**THE PROBLEM**
Summarize the passage on social media reach in two sentences.

**READING TEXT**
The first is simply that companies realized just how big the influencer market was and that they weren't participating in it financially. On the one hand, Instagram is nothing without the content creators who give it "free" content and drive eyeballs. On the other, Instagram was also helping individuals create significant businesses off the back of its exposure and reach tools.

So these platforms slowly started tampering down, introducing new in-platform monetization options (that the companies get a piece of) and requiring more transparency around sponsored content. At the same time they allowed more individuals and companies to pay for exposure, they (allegedly) reduced the organic reach of content to followers. 

Another theory is that the advent of short-form video led to shorter attention spans and proved audiences were less likely to care if they recognized the creator in the content. Instead, they just wanted to see something that caught their attention and delivered a payoff. So platforms like TikTok started incentivizing content that kept people scrolling through the app. Every few videos, they'll deliver an advertisement. And as long as the ads also feel like content, they'll keep user attention.

In all likelihood, it's elements of both. These platforms thrive thanks to the communities that develop around them — but their primary goal is still "keep eyes and sell ads." So now you've got creators with millions of followers who only reach 1 percent of that with the average post because the platform determined the post itself wasn't engaging enough. But when they create an engaging post, it's more likely to hit hundreds of thousands or even millions of people based off their audience. But they still have to make an engaging post, just like somebody with 100 followers.

Hence, serving the content over the creator. 

Social Media Followers Are An Indicator Of Past Success — Not A Predictor Of Future Success

Accruing a lot of followers doesn't guarantee you any future success with your content. It just means you've made successful content in the past. But that doesn't mean it's useless, either.

**STORED RECORDS**

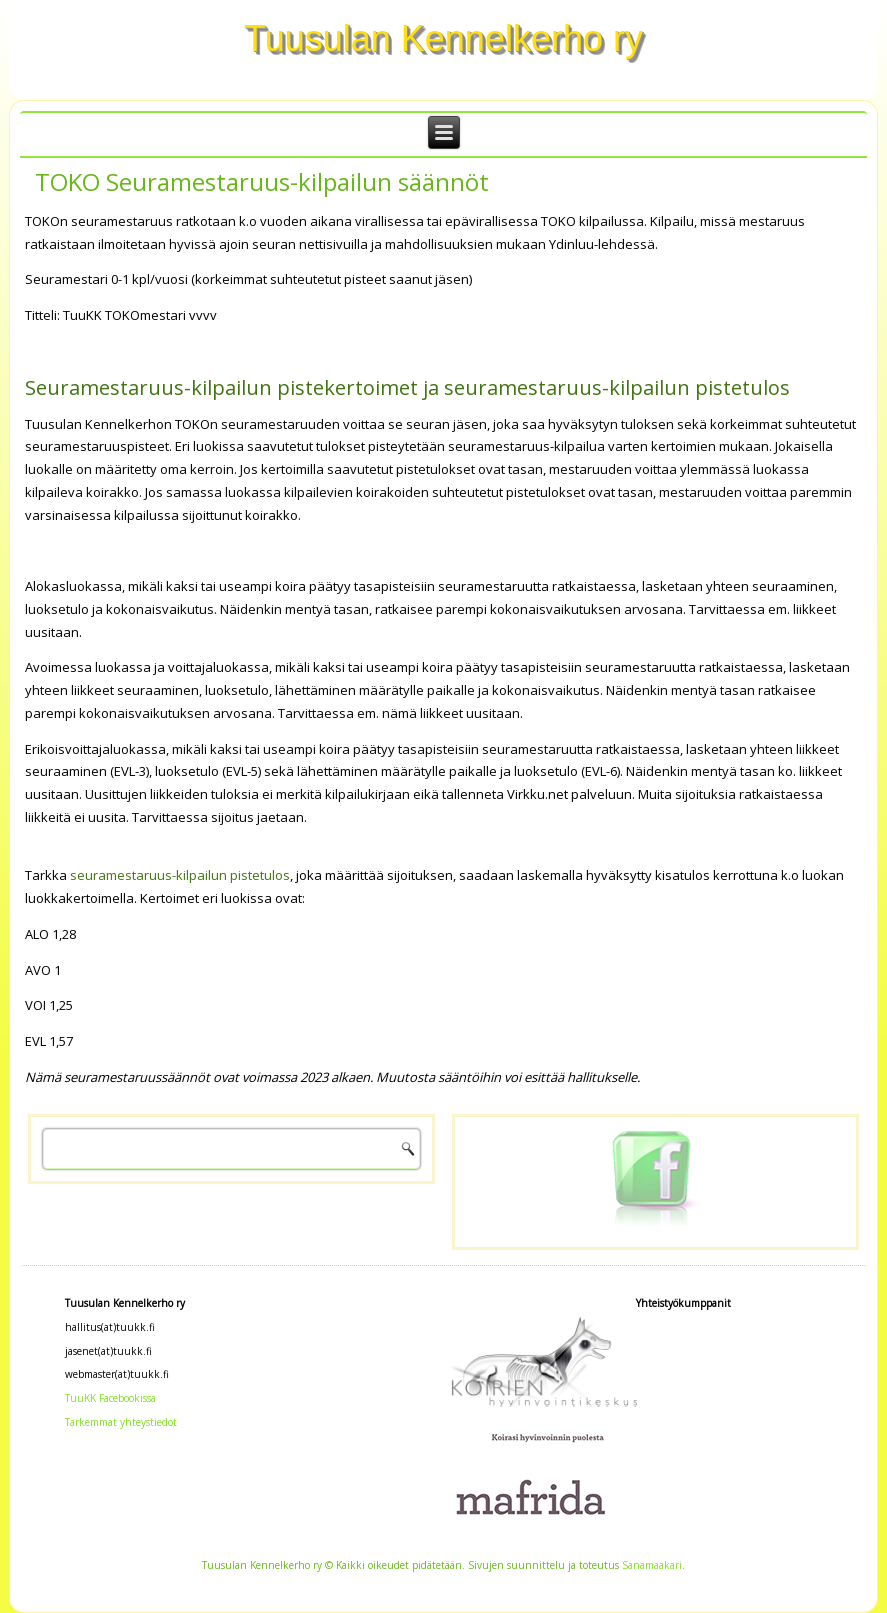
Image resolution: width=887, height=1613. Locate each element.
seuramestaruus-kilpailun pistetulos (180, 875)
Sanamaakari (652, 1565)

...

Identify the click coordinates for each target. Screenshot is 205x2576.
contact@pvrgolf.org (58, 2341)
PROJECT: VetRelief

**THE ANSWER**
After realizing they were not sharing financially in the large influencer market, platforms such as Instagram added in-platform monetization options they profit from, allowed more paid exposure, and allegedly cut the organic reach of posts, while short-form video pushed platforms like TikTok to reward content that keeps people scrolling whoever made it. As a result, the platforms serve the content over the creator, so even creators with millions of followers must make engaging posts to reach many people, because a large following shows past success rather than guaranteeing future success.